Es desayunar chocolate con churros tras pasar toda la noche por ahí.
Es sentir el júbilo de la pelea.
Es estar unos días de vacaciones autistas en la sierra.
Es desayunar al sol en una terraza de La Palma.
Es viajar con los amigos.
Es tener a todos tus compañeros de clase delante, regatear como una liebre, escurrirse como un pez, acelerar, frenar de golpe, saltar, agacharse y llegar al otro lado del campo sin que te cojan ¡ganar un entreparedes!
Es tirarte al agua sin pensar y un cabo con boyas amarrado a la playa te salve del canto de las sirenas.
Es comer un buen cocido en pleno invierno.
Es encontrar un tesoro detrás del lavabo.

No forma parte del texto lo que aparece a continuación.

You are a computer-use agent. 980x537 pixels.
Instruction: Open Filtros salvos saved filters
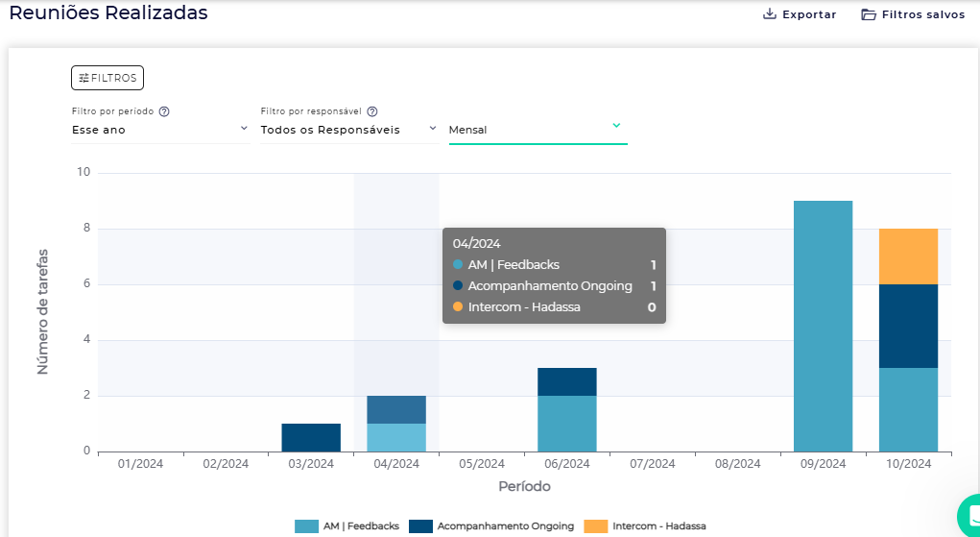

Es perder lo más se quiere conservar.
Es sentirse feliz por todo y por nada, simplemente se es feliz.
Es no estar seguro de si volverás a sentirte simplemente feliz.
Es querer pintar algo pero no ser capaz de que tus manos plasmen la imagen que hay en tu mente.
Es querer ser una piedra.
Es ser solo cera al sol.
Es querer cambiar para poder llegar al punto cero.
Es ponerse ciego de moras una tarde de verano.
Es ver las Perseidas todos los veranos (o intentarlo al menos).
Es tener que correr y saltar para liberar toda la energía que se siente.
Es ser la pesadilla de tu sueño.
Es tratar de aprender de todos los errores que se cometen.
Es correr tras tus perros en “El Torreón” arriba y abajo mientras ellos siguen a una liebre.
Es abrir y cerrar la puerta repetidas veces para oír la cascabilla colgada de su quicio.
Es comer gominotas sentado al fresco.
Es, en resumen, una red de reacciones bioquímicas acaecidas en el interior de la membrana que delimita las células y su entorno más cercano.